As an aside, while using the money to completely eliminate the grocery tax is tempting, we should remember that Governor Beebe has already made a commitment to do that even before the severance tax discussions occurred. That has already been promised. This money should be used to help taxpayers in an additional way, not to do something that is already supposed to be done under the previous situation.

8:25 PM, March 16, 2008  
Blogger Mark Moore (Moderator) said...

Flotsam and Jetsom:

"But our roads need the money"

Ummm Hmmm. Governor Beebe and his associates should have thought of that when they let Mike Huckabee push through his big plan to borrow the next 25 years worth of highway money to go on an orgy of spending. Since he threw enough their way, they kept quiet when they should have spoken up.

Huckabee's plan was ill-advised. Sure it makes him look good when all those shiny new roads were finished, but now we are looking at the next 20 years without federal highway money. Mike Beebe could have stopped it, and he should have. He didn't, and now he wants you to pay for his lack of foresight. I repeat: Our families are hurting, and we need the money more than the roads do.

"But the drilling companies have already agreed to this"

Sounds like the Guv used the same method we used to use to sign treaties with the Indians. Since they had no formal leaders, we would find a few pliable ones and get them drunk, then have them sign a treaty on behalf of the whole tribe binding them to outrageous conditions. The companies he spoke with don't speak for the whole industry. To make sure, I called up an old friend who works for a small independent outfit. He sounded confident that the big boys were looking out for the industry and that no substantial increase would be coming. I'd say he is now surprised to find otherwise. The only reason they want this deal is duress, not because it is going to help them maximize their presence in the state.

"So you are sticking up for the evil drilling companies?"

No. I am sticking up for the taxpaying families in this state who are being ripped-off again by the good ole boys down at the Capitol. The drilling companies may know drilling, but when it comes to political PR campaigns they have shown themselves to be so brain-dead that they deserve the beating they are taking- but the families that will also lose when this goes down DON'T deserve it.
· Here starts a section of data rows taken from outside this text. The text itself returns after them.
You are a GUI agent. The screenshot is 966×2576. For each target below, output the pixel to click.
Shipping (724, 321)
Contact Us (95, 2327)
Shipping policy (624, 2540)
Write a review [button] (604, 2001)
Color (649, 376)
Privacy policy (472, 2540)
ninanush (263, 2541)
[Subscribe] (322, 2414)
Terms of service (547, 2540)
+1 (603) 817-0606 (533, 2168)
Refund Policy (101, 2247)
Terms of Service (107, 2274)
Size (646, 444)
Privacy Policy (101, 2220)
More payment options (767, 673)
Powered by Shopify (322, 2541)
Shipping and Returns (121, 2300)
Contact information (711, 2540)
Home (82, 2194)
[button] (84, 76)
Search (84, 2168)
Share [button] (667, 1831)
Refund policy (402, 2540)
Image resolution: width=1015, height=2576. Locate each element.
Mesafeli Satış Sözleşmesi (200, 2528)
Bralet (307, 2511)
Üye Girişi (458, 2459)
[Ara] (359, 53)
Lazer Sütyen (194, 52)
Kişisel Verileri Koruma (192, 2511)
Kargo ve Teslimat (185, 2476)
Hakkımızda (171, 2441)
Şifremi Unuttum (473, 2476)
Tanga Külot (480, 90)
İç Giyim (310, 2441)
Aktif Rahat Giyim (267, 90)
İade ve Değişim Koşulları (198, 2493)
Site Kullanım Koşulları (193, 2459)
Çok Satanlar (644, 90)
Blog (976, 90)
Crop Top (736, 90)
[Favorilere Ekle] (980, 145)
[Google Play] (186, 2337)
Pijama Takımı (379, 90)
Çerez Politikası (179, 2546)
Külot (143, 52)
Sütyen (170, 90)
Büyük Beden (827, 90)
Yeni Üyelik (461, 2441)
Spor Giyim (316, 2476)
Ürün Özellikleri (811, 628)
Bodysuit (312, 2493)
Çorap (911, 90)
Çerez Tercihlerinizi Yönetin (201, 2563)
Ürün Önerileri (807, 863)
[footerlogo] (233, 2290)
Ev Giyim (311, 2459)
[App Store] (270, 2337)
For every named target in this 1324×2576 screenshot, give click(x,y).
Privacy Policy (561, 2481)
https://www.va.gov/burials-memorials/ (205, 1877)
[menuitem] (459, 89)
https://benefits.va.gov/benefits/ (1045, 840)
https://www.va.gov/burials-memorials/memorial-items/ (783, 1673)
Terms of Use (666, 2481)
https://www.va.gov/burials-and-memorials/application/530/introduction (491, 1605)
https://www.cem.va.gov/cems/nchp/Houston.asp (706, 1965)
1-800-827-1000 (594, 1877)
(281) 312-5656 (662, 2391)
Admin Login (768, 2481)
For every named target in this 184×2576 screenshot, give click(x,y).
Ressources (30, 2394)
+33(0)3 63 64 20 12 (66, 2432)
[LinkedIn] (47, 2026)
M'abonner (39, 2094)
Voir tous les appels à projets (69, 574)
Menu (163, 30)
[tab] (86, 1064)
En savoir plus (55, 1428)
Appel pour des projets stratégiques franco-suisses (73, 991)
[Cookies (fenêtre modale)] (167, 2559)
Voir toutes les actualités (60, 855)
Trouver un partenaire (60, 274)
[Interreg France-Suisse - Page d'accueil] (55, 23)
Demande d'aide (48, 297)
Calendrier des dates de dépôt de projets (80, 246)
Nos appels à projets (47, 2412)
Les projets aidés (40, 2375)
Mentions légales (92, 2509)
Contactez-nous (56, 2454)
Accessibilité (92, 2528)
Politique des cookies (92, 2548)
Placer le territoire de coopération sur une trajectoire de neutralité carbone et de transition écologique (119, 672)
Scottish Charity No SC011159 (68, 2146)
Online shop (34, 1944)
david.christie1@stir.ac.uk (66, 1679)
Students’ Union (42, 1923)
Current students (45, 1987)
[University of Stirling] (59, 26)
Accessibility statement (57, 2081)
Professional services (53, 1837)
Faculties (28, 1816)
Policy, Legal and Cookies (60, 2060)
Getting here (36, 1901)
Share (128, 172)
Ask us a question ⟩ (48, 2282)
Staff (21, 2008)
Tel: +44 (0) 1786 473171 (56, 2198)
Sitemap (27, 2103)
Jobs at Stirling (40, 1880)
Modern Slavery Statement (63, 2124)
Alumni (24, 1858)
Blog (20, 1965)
The companies hired TIM GRIFFIN to be their champion! Can you believe it? A Rovian Republican in a state that is dominated by Democrats! Maybe they could hire The Hillside Strangler to be his assistant, that should complete the PR effect they are building. Griffin will be lucky to stay unindicted over the next two years. I still can't believe they hired him to make the case for them.

8:40 PM, March 16, 2008  
Anonymous Rick said...


I have followed this story with interest. As you know I spent the last 10 years in the newspaper business. As of last October I switched careers and went into the oil and gas business as a ROW Agent. This was a good move for me because my pay increased 6X. The jobs this industry create are far beyond what most jobs pay in this state.
If the severence tax is to high these companies may just move to another state. Either way I continue to work, but I would prefer to work in Arkansas if the jobs are here.

6:05 AM, March 17, 2008  
Anonymous Anonymous said...

Good Analysis. Does anybody care? Are there any grassroots conservatives in Arkansas anymore or are they all dependent and enslaved to the state through some form of handout or the other?

1:34 PM, March 17, 2008  
Anonymous Anonymous said...

Can you dumb this down enough so that the editors would understand it enough to put it in the "Letters to the Editor" section?

Just keep in mind you will be writing to someone with a reading and writing level of an elementary schooler. Public school mind you.

2:32 PM, March 17, 2008  
Blogger Mark Moore (Moderator) said...


6x? Need an assistant?

4:13 PM, March 17, 2008  
Anonymous Rick said...


Yes, 6X! God has really blessed with this job. Say the word and I will help you go to work.